* Source passage *

════════

District 32 staff continues safety training

Russell Leek (left) and John Cross of District 32 practice extinguishing fires during recent CERT (Community Emergency Response Team) training conducted by Perry County Health Department.

While students enjoyed summer break from classes, the staff at Perry County School District 32 learned new ways to ensure the safety of everyone on campus.

Summer training was offered in a variety of safety areas including first aid and CPR, fire suppression and medical triage, and intruder response.

Dep. Matt Schamburg of the Perry County Sheriff's Department is the school's resource officer and heads up the district's safety team with Assistant Superintendent Russell Leek.

Schamburg said the highlights of the summer sessions included CERT (Community Emergency Response Team) training conducted by Perry County Health Department and ALICE training provided by Perryville Police Department.

"The CERT training is designed to teach you how to handle any kind of disaster, from a fire to earthquake to tornado," he said. "We've found out from other areas that have suffered large-scale disasters that there may be a period of time after the event during which we'll be responsible for helping ourselves.

"The schools will of course be a high-priority area of the community, but the police and fire departments will also have hospitals and nursing homes and other high-priority locations to deal with, so the more we can do for ourselves, the better it will be for everyone."

Schamburg said the school's CERT team learned a variety of critical skills. "We learned fire suppression, search and rescue, how to safely move the injured, how to triage the wounded, dress wounds, control bleeding and treat shock and so much more," he said.

"It was excellent training provided by the health department. Staff members who attended said that they can apply what they learned to their homes and neighborhoods as well as their schools. We recommend CERT training for everyone."

Schamburg explained that ALICE is an acronym for "Alert Lockdown Inform Counter and Evacuate."

"ALICE is a new concept in school safety that allows us to expand on our existing violent intruder response," he said. "Since the Sandy Hook Elementary shooting event in December 2012, many schools are re-evaluating their intruder plans and implementing ALICE.

"There's more we can do to protect our children than simply locking down buildings," he said. "ALICE provides staff members the opportunity to make intelligent decisions as a situation unfolds. Combining better communications with set rally points helps get children out of those classrooms and safely off campus whenever possible."

Assistant Superintendent Russell Leek said that the ALICE training included actual 911 calls from Columbine High School on April 20,1999, when two students killed 13 people and wounded 21 others.

"As a society, we've learned a lot from the Columbine incident," he said. "ALICE training provided our administrative team with a better idea of how lockdowns and evacuations should be used to get as many students as possible away from danger in the event of a violent intruder on campus.

"It's a sad fact that today school staff must be trained in how to respond to armed intruders," Leek said. "Children must feel safe to have an effective learning environment, and we are committed to providing that safety to them. We also want parents to know that we are working hard every day to keep their children safe and healthy while they learn."

Schamburg said that the administrators' training was just the first step in the ALICE training. "Next, we'll be training all staff members, and then using our intruder drills to instruct students and reinforce those instructions."

He said that the district's safety committee constantly evaluates building layouts and security procedures to ensure the safety of students and staff.

"We don't wait for something bad to happen," he said. "Our staff is always watchful, always planning and always ready to keep our kids safe."

════════

[Recorded data]
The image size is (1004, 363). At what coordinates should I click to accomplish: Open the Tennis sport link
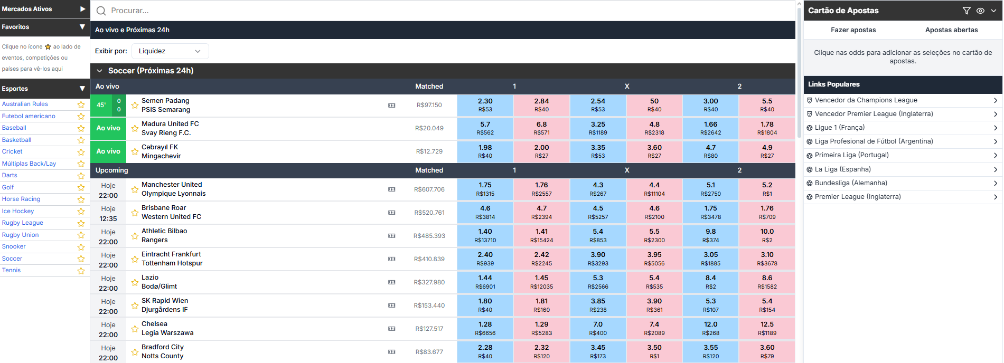(x=12, y=270)
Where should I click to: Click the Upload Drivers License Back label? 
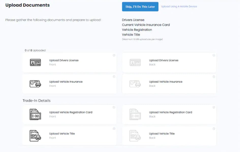(x=164, y=60)
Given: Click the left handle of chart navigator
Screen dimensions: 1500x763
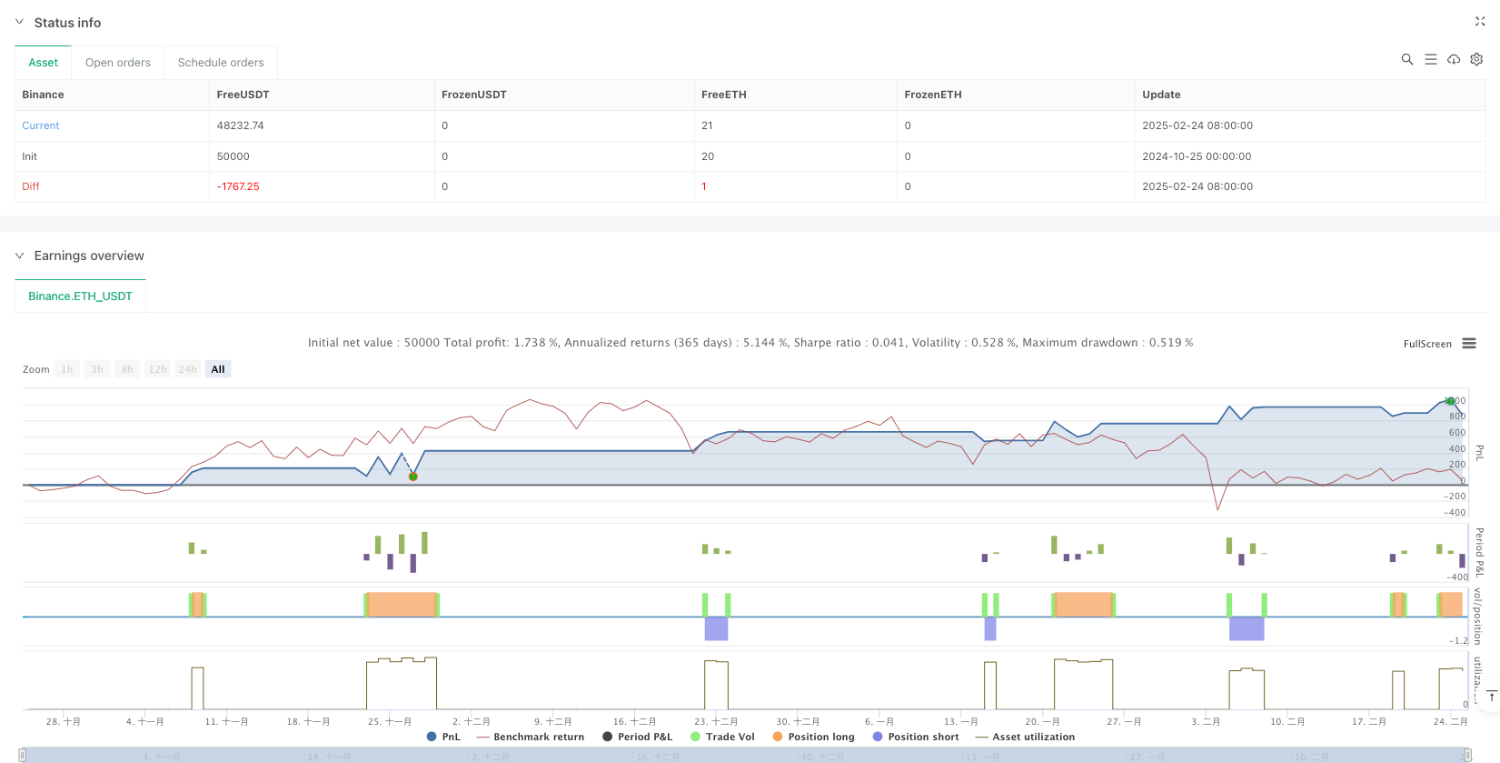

════════

* Task description *
Does each statement below agree with the District 32 safety article above? Answer yes or no for each, and quote the words from the article that decide it.
1. The ALICE training was provided by the Perry County Health Department.
2. The ALICE training used actual 911 calls from Columbine High School.
3. All district staff members have already completed the ALICE training.

* Reply to the exercise *
1. No: "ALICE training provided by Perryville Police Department."
2. Yes: "the ALICE training included actual 911 calls from Columbine High School"
3. No: "Next, we'll be training all staff members"